Is a knee MRI better than a knee X-ray for diagnosing pain?
They answer different questions. An X-ray ($50 to $300) shows bones well and can identify fractures, arthritis, and alignment issues. A knee MRI ($300 to $3,500) shows soft tissue: ligaments, menisci, cartilage, tendons, and bone marrow. For suspected ACL tear, meniscus injury, or cartilage damage, MRI is the definitive test. For suspected fracture or osteoarthritis, X-ray is usually the first step. Most orthopedic workups start with X-ray and move to MRI if soft-tissue injury is suspected.
Is a knee MRI better than a knee CT scan?
For soft-tissue structures (ligaments, menisci, cartilage), knee MRI is the superior test. A knee CT scan ($400 to $2,000) excels at visualizing bone detail, fracture lines, and joint alignment. CT uses X-ray radiation; MRI does not. If your doctor is evaluating a suspected ligament tear or meniscus injury, MRI is the standard of care. CT of the knee is more commonly ordered when a complex bone fracture or surgical planning for joint replacement is involved.
Does a knee MRI with contrast cost more?
Yes. Gadolinium contrast adds $150 to $400 to a knee MRI at an independent imaging center and $200 to $600 at a hospital outpatient department. Most knee MRIs for ligament, meniscus, and cartilage evaluation do not require contrast. Contrast is typically ordered for suspected infection, tumor evaluation, or post-surgical assessment. Ask your doctor whether the clinical question can be answered without contrast before accepting a contrast study.
What is a Good Faith Estimate for a knee MRI?
If you are uninsured or paying out of pocket and schedule a knee MRI at least 3 business days in advance, the imaging center or hospital must give you a Good Faith Estimate (GFE) in writing before your appointment.

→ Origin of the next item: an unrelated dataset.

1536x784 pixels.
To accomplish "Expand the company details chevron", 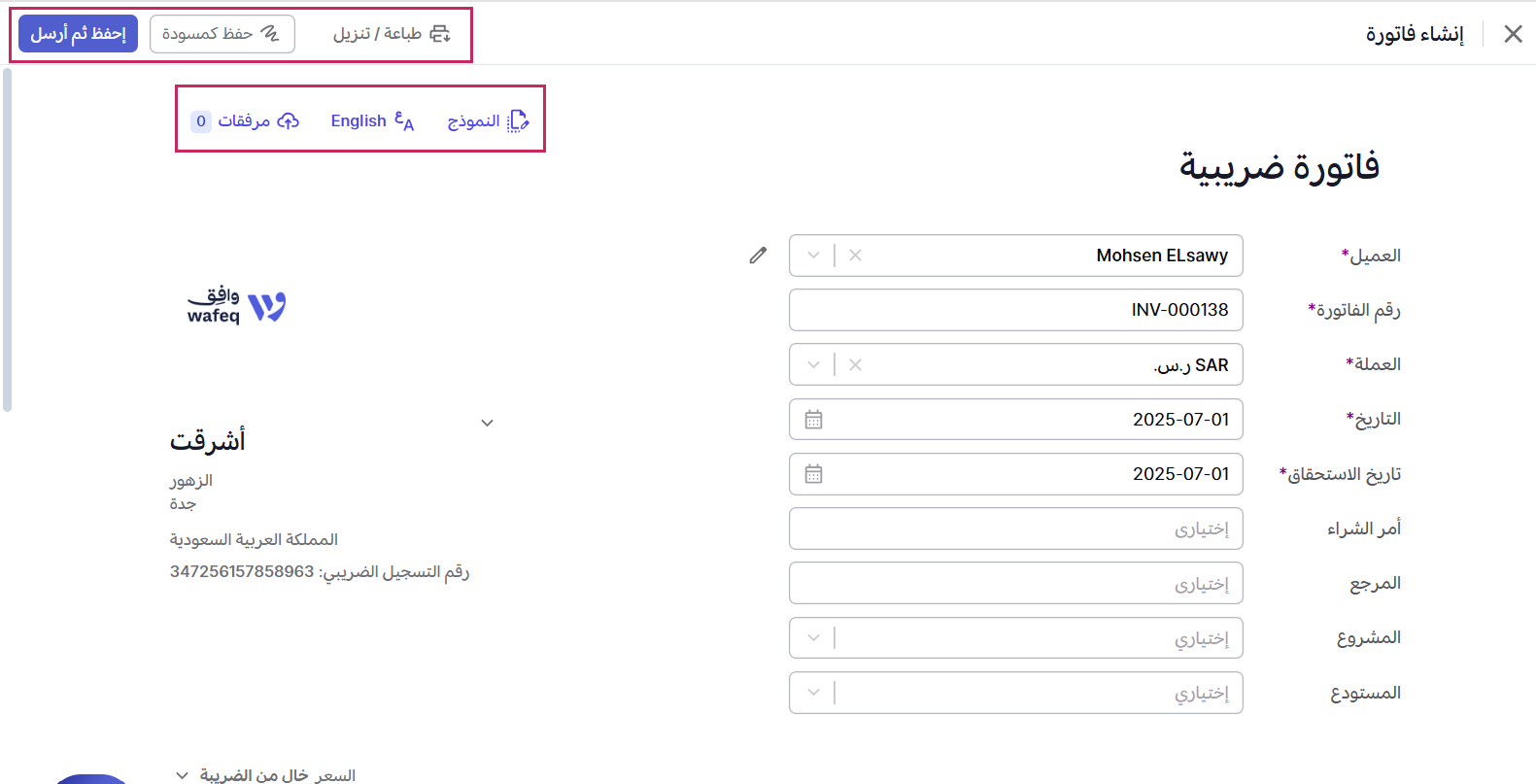I will tap(488, 423).
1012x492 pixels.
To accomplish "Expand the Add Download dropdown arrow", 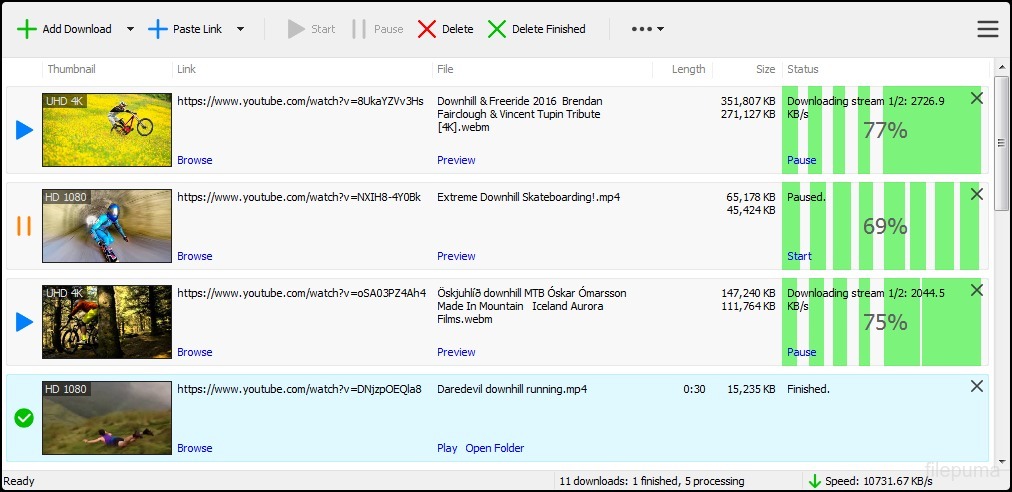I will point(130,29).
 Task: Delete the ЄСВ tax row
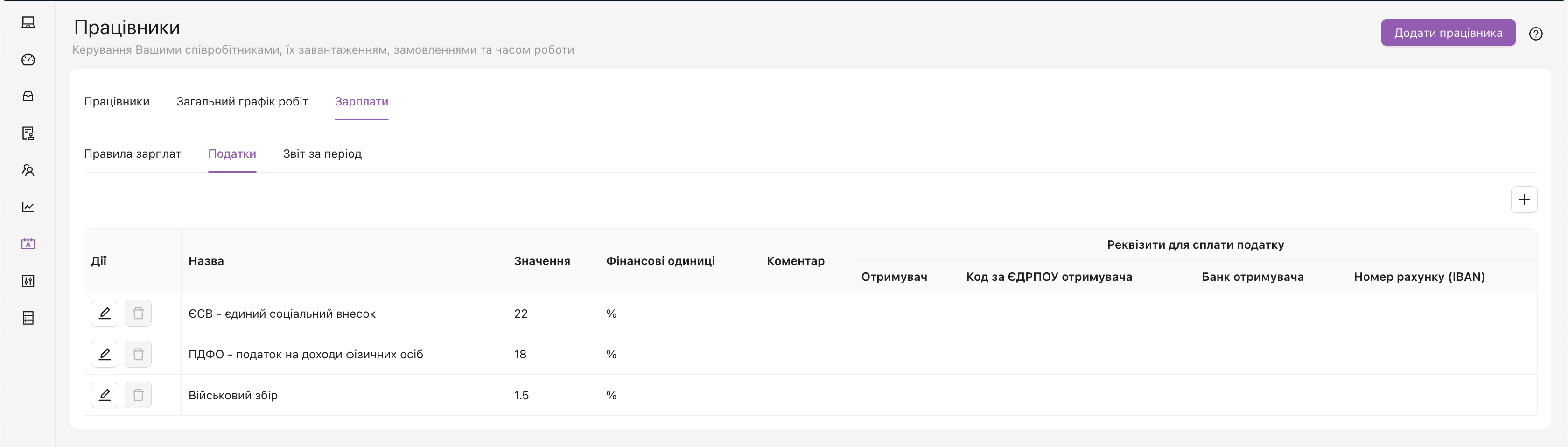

The GFE itemizes the scan fee, radiologist reading fee, and any other charges. If your final bill exceeds the GFE by $400 or more from a single provider, you can initiate the Patient-Provider Dispute Resolution process within 120 days. Always request a GFE when you schedule.
Can I get a knee MRI without insurance?
Yes. Many independent imaging centers offer cash-pay rates of $300 to $800 for a knee MRI without insurance. Some publish flat-rate menus online. Nonprofit hospitals are required to maintain financial assistance programs; patients with income below 200 percent of the Federal Poverty Level ($31,920 for a single person in 2026) may qualify for free or discounted care. Call 3 to 5 imaging centers to compare cash-pay quotes before scheduling.
Why is my knee MRI bill so high from the hospital?
Hospital outpatient departments charge facility fees that include overhead costs across the entire hospital system. These charges are separate from the radiologist's professional reading fee and can push the total to $1,500 to $3,500 for the same scan that costs $300 to $800 at an independent center. Common billing errors also inflate knee MRI bills: contrast charged when none was used, duplicate professional fees, or hospital facility rates billed for off-campus affiliated sites. Request an itemized bill and compare each line to the 2026 Medicare allowed amount.